• [Excerpted passage]:
Korean transcription(s)
- • Chosŏn'gŭl: 운전군
- • Hancha: 雲田郡
- • McCune-Reischauer: Unjŏn-gun
- • Revised Romanization: Unjeon-gun
- Location of Unjŏn County
- Country: North Korea
- Province: North P'yŏngan
- Administrative divisions: 1 ŭp, 25 ri

Area
- • Total: 383.8 km^{2} (148.2 sq mi)

Population (2008)
- • Total: 101,130
- • Density: 260/km^{2} (680/sq mi)

= Unjon County =

Unjŏn County is a kun, or county, in North P'yŏngan province, North Korea. It borders T'aech'ŏn to the north, Pakch'ŏn to the east and southeast, and Chŏngju to the north. To the south, it looks out on the Yellow Sea. Unjŏn county was created in 1952 from portions of Pakch'ŏn county and Chŏngju city, and subsequently reorganized in 1954 and 1958.

• [List of tasks]:
1. According to the Unjŏn County article, in what year was the county created?
2. Please pick up the Unjŏn County article after its final sentence and continue it.

• [Provided material]:
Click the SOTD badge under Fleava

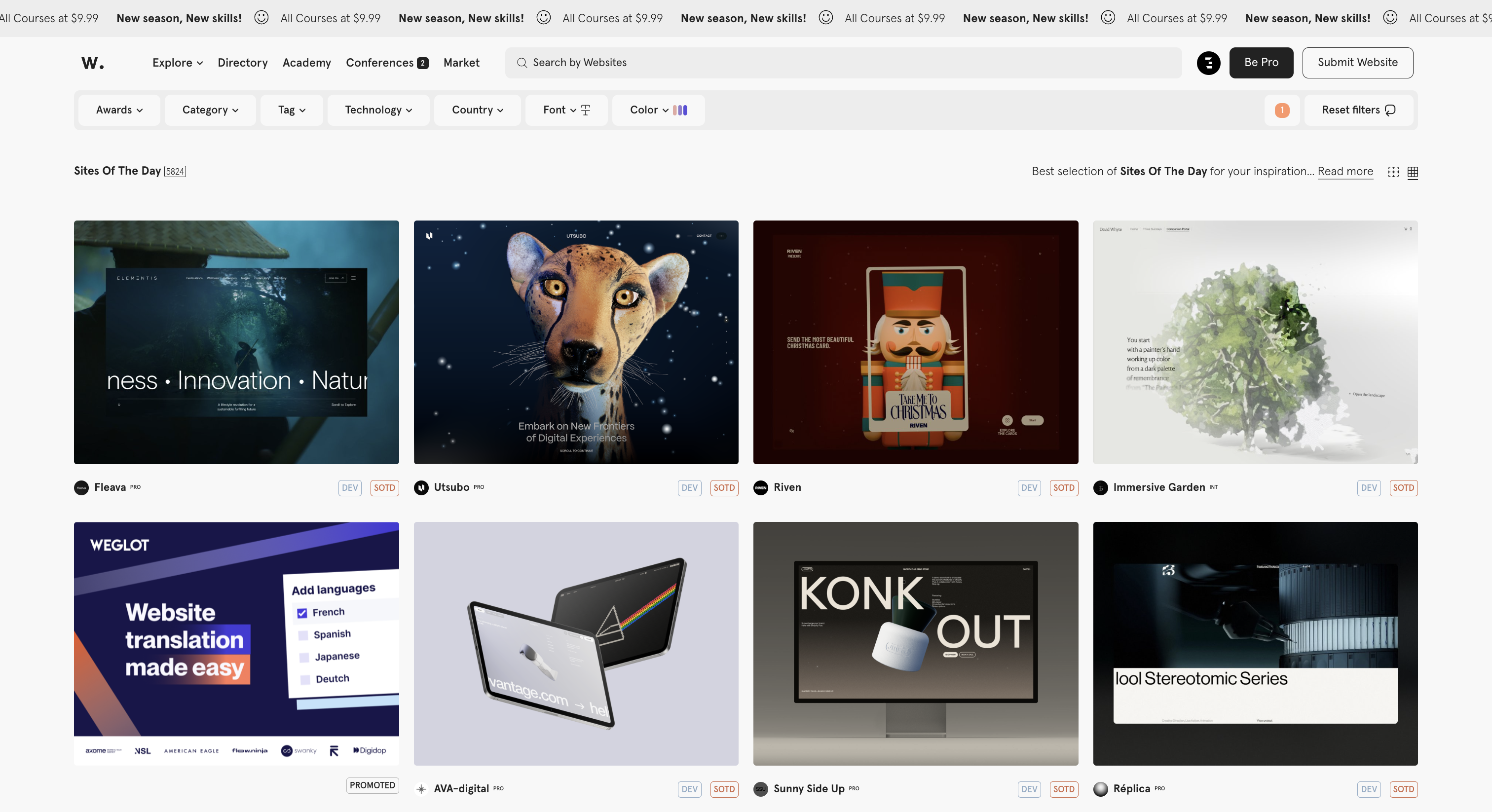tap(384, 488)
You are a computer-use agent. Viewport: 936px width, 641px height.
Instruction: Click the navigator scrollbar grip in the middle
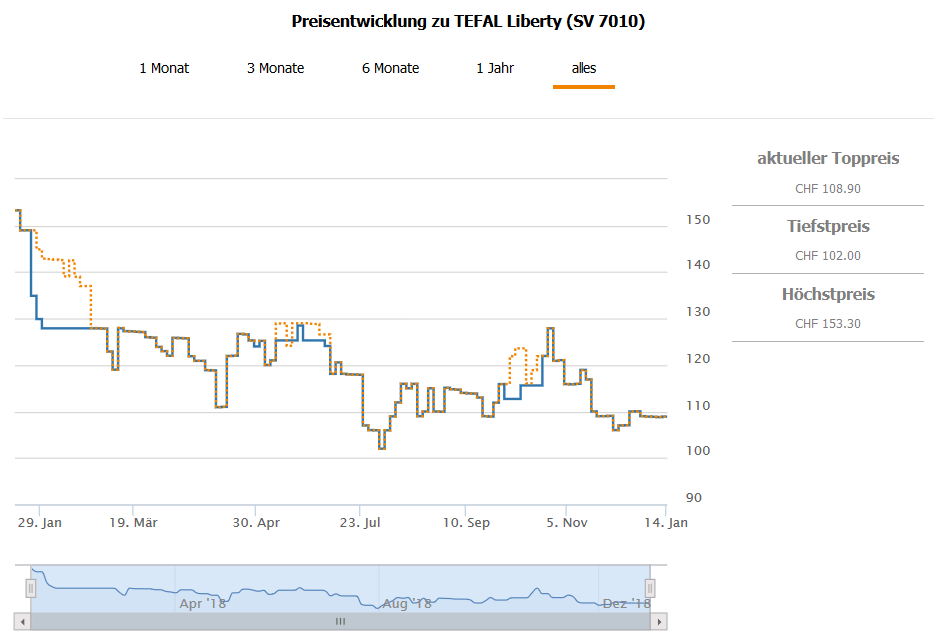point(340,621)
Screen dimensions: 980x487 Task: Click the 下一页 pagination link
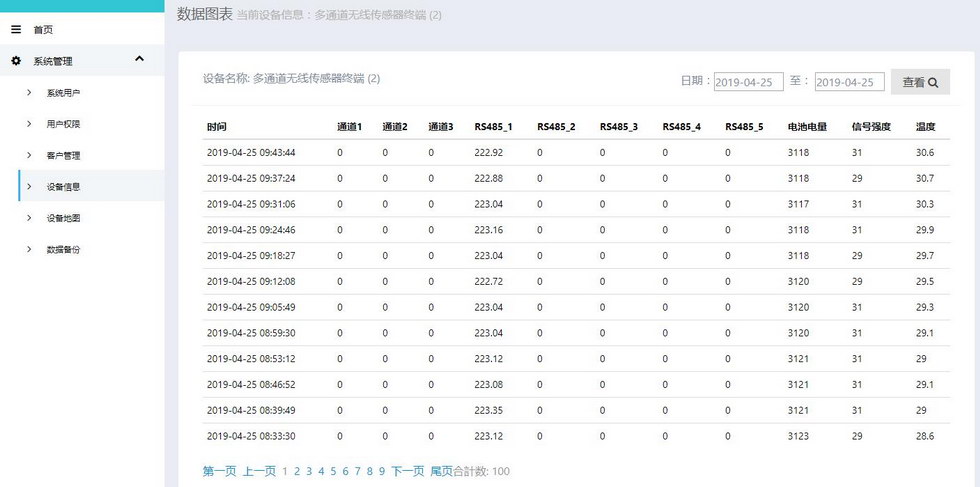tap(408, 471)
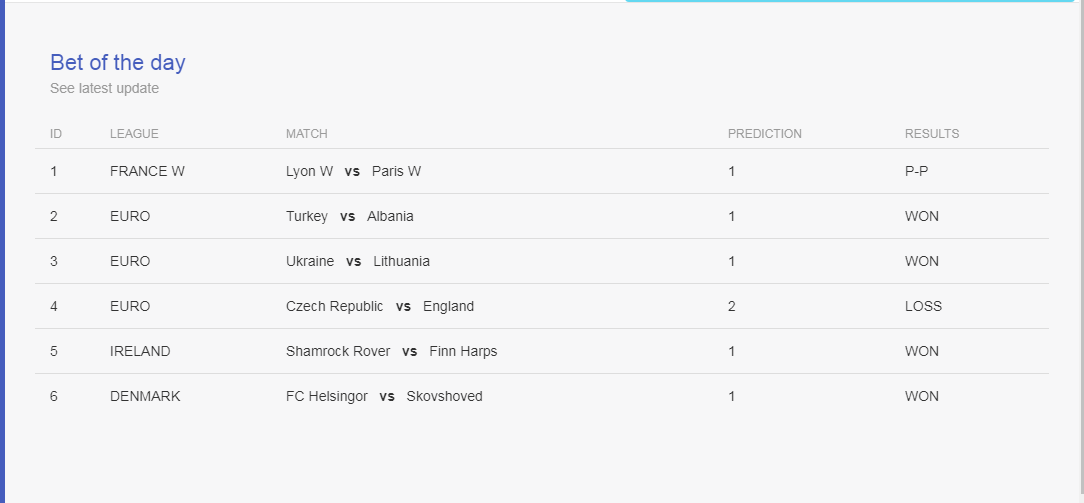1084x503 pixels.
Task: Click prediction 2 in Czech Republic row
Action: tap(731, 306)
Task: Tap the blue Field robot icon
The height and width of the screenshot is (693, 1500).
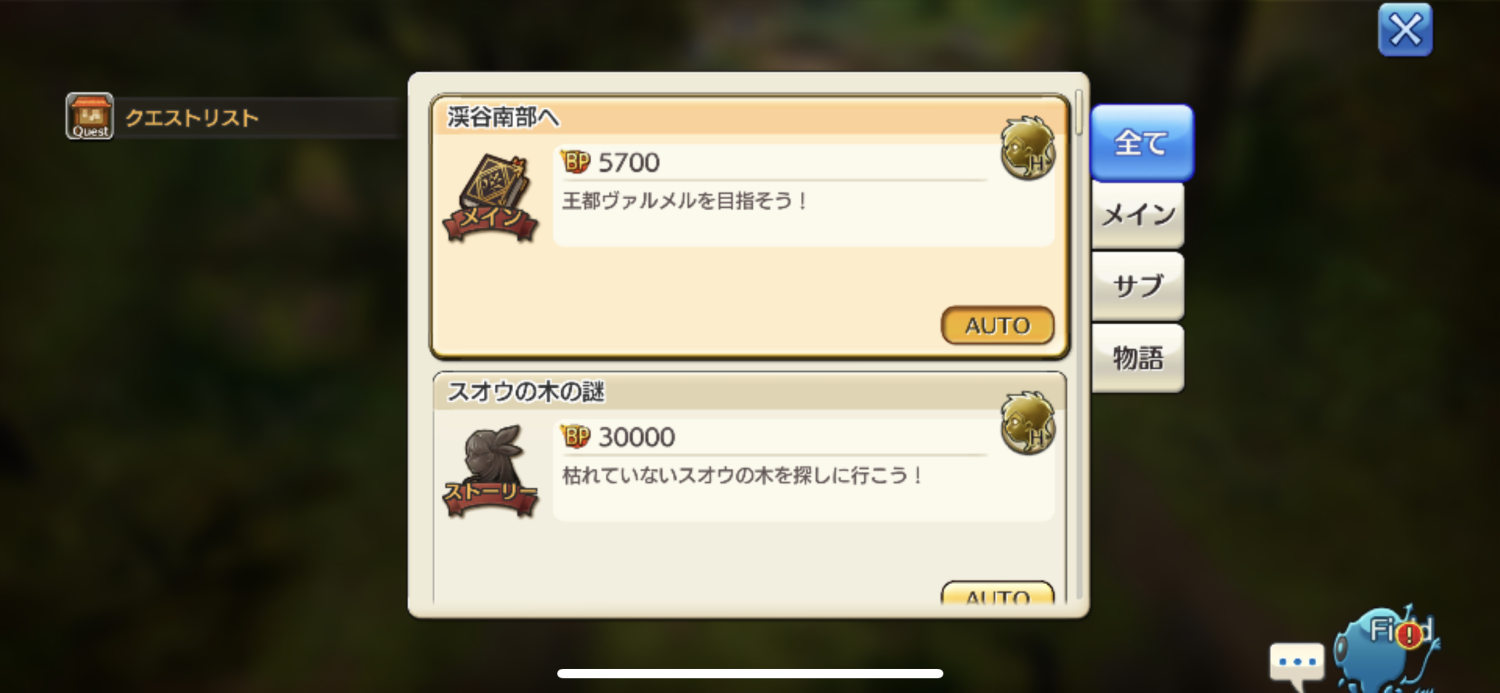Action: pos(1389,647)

==

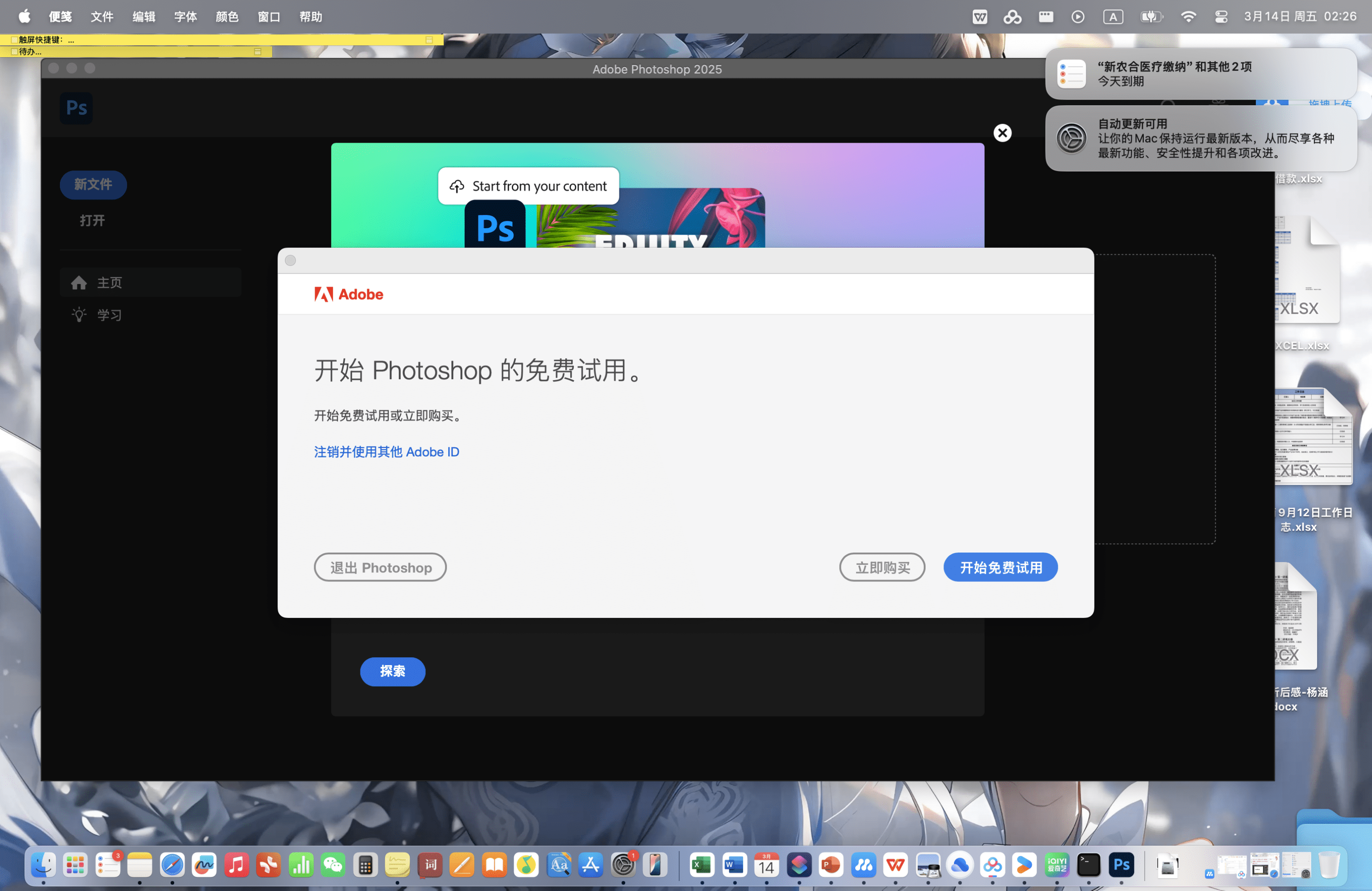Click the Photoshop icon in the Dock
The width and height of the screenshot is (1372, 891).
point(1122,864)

---

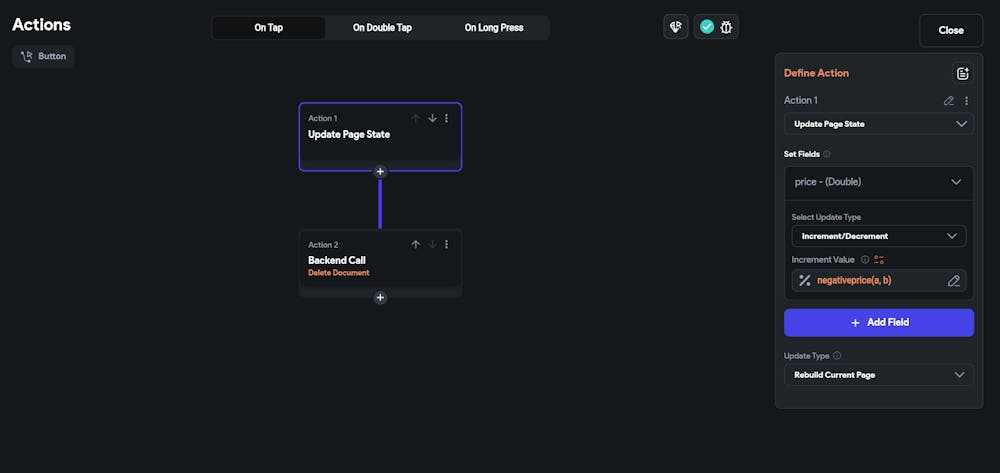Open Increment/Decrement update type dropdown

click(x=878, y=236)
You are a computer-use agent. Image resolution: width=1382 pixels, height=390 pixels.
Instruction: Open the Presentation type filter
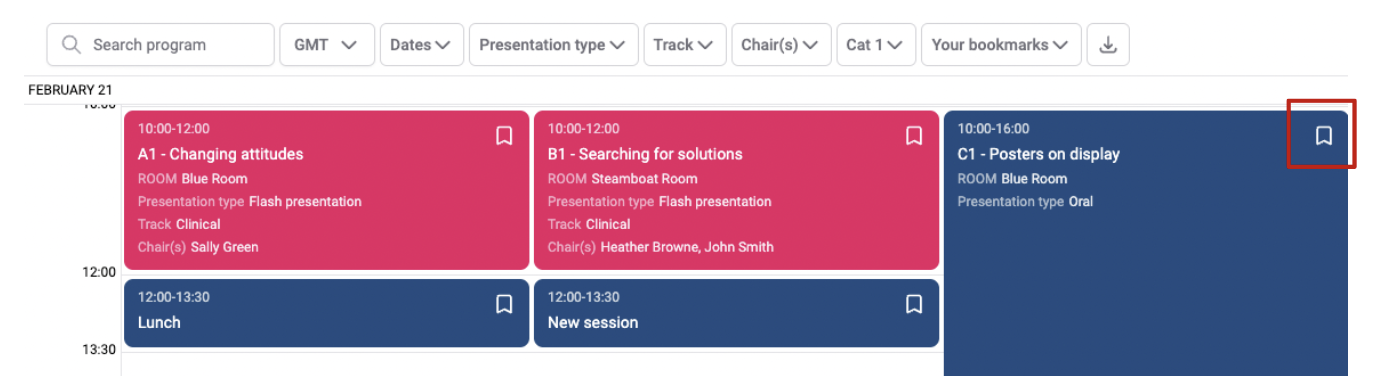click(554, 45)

• [Answers below]:
1. 1952

2.
==Geography==
The terrain is relatively gentle, with low mountains in the west and plains to the south and east. The highest of the western peaks is Mogusan (414 m). The chief plain is the Unjŏn Plain (150 km^{2}), which is formed by the 40-kilometer course of the Changp'och'ŏn stream, which flows into the Taeryŏng River. There are several islands offshore, including Unmudo and Hyesŏngdo. Some 40% of the county's land is taken up by forestland.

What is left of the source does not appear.